In an earlier post, I pointed out the importance of using a lightweight mutex. I also mentioned it was possible to write your own, provided you can live with certain limitations.

Why would you do such a thing? Well, in the past, some platforms (like BeOS) didn’t provide a lightweight mutex in the native API. Today, that’s not really a concern. I’m mainly showing this because it’s an interesting look at implementing synchronization primitives in general. As a curiosity, it just so happens this implementation shaves almost 50% off the overhead of the Windows Critical Section in the uncontended case. [Update: A closer look shows that under very high contention, a Windows Critical Section still performs much better.]

For the record, there are numerous ways to write your own mutex – or lock – entirely in user space, each with its own tradeoffs:

1、Spin locks.
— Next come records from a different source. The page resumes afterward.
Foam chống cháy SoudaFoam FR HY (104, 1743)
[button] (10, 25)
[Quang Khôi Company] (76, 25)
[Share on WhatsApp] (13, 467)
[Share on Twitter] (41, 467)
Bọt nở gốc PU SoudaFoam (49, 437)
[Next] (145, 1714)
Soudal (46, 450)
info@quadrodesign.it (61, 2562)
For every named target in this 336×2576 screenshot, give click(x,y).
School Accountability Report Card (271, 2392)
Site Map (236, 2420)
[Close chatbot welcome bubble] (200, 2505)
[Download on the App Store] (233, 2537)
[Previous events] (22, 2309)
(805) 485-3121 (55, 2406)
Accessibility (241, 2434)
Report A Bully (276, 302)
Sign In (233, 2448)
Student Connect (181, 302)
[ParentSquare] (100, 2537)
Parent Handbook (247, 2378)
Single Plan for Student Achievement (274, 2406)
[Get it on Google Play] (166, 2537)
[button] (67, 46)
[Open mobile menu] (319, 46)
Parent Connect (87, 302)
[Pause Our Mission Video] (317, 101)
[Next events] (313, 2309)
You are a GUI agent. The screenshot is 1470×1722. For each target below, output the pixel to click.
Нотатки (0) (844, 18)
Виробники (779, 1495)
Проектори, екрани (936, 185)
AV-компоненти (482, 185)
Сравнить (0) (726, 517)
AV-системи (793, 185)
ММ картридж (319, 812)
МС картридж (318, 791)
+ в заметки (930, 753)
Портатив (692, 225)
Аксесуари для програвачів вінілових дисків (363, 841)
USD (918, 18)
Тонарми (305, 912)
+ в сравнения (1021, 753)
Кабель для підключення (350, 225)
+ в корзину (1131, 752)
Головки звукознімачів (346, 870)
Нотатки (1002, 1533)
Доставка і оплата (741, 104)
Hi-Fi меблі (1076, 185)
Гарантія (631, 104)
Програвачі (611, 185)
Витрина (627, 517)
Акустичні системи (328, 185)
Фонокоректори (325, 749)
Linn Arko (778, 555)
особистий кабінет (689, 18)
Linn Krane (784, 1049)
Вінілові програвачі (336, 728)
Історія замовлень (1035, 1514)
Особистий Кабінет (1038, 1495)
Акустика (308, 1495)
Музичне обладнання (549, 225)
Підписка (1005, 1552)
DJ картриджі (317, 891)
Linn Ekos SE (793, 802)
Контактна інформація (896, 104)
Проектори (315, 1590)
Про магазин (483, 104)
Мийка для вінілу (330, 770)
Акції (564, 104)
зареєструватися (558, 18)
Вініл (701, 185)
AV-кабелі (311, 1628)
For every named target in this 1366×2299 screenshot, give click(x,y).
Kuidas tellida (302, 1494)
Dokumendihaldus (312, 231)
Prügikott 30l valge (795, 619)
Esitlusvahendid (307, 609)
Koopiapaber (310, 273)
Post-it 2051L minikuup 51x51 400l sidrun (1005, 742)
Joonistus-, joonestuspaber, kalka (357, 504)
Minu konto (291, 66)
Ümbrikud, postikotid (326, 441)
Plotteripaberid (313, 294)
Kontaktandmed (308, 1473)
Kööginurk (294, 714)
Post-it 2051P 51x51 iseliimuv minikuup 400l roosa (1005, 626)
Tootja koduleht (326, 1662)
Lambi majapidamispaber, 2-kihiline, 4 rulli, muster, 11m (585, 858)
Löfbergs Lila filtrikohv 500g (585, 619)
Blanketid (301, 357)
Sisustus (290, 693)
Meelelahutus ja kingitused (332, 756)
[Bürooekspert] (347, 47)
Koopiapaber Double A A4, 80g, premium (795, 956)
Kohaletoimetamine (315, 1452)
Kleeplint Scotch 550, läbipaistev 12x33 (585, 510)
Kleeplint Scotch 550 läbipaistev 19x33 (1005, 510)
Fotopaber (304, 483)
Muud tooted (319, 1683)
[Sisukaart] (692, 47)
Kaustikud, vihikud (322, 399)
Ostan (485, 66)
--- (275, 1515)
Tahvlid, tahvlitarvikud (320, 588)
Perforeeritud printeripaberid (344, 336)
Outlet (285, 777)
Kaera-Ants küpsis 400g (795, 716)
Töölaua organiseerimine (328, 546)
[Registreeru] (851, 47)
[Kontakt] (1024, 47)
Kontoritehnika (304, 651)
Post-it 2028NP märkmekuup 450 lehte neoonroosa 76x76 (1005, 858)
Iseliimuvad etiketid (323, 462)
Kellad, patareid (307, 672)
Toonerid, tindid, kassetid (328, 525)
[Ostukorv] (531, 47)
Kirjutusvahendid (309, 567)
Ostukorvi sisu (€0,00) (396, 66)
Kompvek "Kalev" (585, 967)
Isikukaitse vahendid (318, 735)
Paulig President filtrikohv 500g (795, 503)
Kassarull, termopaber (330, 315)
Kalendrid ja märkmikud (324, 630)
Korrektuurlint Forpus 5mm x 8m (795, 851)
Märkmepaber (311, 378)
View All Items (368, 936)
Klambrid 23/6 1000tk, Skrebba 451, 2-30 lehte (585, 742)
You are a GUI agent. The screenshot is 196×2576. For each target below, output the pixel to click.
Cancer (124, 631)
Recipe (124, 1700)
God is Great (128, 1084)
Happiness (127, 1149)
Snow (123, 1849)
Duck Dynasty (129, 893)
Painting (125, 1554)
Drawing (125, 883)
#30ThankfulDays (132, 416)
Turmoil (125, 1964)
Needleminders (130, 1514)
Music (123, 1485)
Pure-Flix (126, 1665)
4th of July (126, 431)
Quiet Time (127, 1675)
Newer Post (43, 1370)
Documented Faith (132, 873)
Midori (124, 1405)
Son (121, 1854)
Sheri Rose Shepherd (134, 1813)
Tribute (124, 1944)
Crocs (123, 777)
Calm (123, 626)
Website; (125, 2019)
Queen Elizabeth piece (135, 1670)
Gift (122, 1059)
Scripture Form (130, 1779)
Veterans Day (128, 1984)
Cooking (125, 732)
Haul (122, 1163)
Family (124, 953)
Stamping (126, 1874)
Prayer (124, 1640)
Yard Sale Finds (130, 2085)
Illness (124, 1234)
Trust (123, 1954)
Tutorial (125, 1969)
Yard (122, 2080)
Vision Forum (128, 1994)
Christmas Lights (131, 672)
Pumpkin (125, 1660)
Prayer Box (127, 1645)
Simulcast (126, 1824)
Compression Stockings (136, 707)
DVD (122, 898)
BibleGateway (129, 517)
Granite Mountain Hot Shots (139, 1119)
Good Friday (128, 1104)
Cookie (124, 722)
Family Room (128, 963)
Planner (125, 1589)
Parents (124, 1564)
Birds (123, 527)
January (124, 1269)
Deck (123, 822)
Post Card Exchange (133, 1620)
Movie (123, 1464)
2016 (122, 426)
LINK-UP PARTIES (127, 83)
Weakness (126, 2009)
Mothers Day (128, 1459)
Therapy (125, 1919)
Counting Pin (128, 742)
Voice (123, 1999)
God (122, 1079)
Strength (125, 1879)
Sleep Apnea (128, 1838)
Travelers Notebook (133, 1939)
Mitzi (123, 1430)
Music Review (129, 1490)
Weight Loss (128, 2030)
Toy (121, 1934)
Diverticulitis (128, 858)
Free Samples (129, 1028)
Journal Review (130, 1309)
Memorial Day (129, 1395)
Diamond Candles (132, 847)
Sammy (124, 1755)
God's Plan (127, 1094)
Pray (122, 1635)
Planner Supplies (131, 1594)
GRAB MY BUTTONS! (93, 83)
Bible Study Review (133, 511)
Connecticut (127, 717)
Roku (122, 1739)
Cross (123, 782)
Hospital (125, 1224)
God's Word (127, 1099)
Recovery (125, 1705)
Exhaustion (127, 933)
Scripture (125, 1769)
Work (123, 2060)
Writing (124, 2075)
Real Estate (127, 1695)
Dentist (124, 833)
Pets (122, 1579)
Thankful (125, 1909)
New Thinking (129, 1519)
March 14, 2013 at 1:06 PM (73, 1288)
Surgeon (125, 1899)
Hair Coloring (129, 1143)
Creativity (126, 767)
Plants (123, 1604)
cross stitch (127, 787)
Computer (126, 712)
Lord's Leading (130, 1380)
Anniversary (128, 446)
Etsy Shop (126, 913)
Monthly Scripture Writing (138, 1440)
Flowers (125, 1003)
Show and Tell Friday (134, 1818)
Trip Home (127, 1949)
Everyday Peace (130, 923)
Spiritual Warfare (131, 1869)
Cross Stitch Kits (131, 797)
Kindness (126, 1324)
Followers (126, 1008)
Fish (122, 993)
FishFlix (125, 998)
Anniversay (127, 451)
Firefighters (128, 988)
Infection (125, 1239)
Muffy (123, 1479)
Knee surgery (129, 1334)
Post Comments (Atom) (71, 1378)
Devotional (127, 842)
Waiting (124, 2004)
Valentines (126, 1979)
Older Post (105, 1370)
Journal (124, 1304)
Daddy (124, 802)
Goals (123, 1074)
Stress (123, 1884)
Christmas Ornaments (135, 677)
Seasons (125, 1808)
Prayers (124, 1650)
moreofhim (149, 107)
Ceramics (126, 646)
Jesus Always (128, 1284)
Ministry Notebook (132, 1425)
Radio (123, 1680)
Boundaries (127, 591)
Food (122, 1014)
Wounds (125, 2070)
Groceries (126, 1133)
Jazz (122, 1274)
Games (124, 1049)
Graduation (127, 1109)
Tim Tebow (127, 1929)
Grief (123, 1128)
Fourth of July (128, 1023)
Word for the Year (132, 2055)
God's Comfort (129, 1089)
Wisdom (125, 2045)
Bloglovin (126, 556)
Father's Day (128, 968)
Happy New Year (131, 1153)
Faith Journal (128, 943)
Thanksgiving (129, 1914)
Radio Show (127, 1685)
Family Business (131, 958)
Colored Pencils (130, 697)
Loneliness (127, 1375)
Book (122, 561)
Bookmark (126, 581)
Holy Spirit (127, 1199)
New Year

These employ a busy-wait strategy which has the potential to waste CPU time, and in the worst case, can lead to livelock when competing threads run on the same core. Still, some programmers have found measurable speed improvements switching to spin locks in certain cases.

2、Peterson’s algorithm is like a spinlock for two threads. A neat trick, but seems useless on today’s platforms. I find it noteworthy because Bartosz Milewski used this algorithm as a case study while discussing the finer points of the x86 memory model. Others have discussed Peterson’s lock in similar contexts.

3、Charles Bloom has a long writeup describing various mutex implementations. Excellent information, but possibly greek to anyone unfamiliar with C++11’s atomics library and Relacy’s ($) notation.